C’est toujours le cas de nos jours, et Johannes Krogh est justement à la tête de sa propre paroisse ; de ses deux fils se destinant à ce métier, l’aîné Christian a quitté le séminaire et mène désormais des études dans un tout autre domaine ; l’autre, Augustus, est en passe de devenir l’un des pasteurs les plus en vue du pays grâce à sa pratique moderne.

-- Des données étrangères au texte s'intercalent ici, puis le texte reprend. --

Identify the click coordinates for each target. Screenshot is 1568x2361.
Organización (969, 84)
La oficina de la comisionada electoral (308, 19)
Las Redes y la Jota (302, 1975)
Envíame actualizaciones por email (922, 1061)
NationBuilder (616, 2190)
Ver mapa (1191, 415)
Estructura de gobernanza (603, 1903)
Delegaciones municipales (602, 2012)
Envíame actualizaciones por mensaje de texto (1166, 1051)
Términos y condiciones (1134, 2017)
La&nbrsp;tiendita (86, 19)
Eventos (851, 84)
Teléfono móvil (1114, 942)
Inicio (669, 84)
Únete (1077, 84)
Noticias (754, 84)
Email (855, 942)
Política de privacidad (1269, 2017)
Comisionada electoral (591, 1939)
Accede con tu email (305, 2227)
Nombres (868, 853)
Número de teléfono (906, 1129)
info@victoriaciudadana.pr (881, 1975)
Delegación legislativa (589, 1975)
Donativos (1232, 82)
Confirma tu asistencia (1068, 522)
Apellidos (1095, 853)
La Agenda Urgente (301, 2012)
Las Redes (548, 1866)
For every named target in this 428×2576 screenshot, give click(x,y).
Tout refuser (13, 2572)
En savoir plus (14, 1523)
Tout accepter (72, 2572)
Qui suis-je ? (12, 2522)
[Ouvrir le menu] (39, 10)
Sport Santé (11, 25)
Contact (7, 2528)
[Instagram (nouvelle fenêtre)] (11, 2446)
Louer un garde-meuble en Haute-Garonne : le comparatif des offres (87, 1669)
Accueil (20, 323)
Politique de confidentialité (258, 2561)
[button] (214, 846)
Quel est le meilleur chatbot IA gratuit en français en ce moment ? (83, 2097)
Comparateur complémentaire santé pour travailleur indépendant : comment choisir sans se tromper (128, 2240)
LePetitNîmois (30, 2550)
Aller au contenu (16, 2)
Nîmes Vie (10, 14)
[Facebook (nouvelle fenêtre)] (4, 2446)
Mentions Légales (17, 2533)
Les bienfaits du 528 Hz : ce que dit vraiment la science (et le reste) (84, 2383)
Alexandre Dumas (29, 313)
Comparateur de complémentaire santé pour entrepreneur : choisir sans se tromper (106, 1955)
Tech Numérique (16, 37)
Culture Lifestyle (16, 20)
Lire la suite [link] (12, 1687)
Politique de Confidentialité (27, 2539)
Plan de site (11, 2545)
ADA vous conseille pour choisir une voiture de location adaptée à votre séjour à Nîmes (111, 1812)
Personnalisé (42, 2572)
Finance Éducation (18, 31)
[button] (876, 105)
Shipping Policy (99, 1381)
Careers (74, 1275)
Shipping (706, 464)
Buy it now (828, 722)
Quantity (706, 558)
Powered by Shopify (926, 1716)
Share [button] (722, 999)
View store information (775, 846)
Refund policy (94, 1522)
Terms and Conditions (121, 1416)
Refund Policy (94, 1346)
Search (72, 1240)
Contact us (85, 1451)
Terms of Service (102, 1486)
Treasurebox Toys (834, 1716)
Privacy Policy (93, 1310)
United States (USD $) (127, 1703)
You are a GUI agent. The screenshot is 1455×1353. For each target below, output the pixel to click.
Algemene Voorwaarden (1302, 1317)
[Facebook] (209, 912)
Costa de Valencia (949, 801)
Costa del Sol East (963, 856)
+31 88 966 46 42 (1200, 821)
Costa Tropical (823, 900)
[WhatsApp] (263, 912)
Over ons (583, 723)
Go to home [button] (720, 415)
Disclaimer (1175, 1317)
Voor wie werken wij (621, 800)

Dans Herrens Veje / Ride Upon the Storm, il ne fait aucun doute que la religion est quelque chose dont on hérite, ce que la série effleure pour le moment sans vraiment l’explorer. Mais cet héritage est loin d’être le mien, et voir cette famille vivre au rythme de la paroisse, de ses temps forts comme de ses rites les plus banals, m’a justement renvoyée à mon absence de repères. Serai-je capable de comprendre de quoi Herrens Veje / Ride Upon the Storm veut parler, elle qui se refuse à parler de foi et de spiritualité autrement que par le biais de personnage fervents ? D’après Adam Price, l’un des personnages secondaires de la série est athée, mais d’une part cela ne se sent pas pendant les deux premiers épisodes, et surtout je ne suis pas entièrement certaine d’être athée moi-même (it’s complicated).
Alors quoi ? Comment m’assurer que je suis capable de pénétrer un univers dont j’ignore tout des codes ? Et surtout, dont je ne comprends même pas la motivation centrale : la foi.

Cette clé m’a semblé me manquer pendant toute la projection, parce que chacune de mes émotions semblait plaquer mes idées à propos de la religion organisée sur une série qui refusait d’aller là où cela me semblait évident. Mes évidences ne sont pas celles de ceux qui ont un système de croyance autre. Mon échelle de valeur est modifiée. Ce qui me semblera bien ou mal, même, pourra être différent.
Comment regarder une série pour laquelle les outils de compréhension me manquent ? Comment aborder une série qui se déroule dans un monde où, idéologiquement, je n’ai pas mes entrées ? La porte était ainsi fermée devant moi, une fois de plus ; sauf que cette porte close n’était pas celle d’une petite église de Loire Atlantique, mais celle de mon église à moi, la fiction sérielle. La seule église dans laquelle je vais prier. La seule où d’ordinaire je vis des expériences qui me transcendent à intervalles réguliers.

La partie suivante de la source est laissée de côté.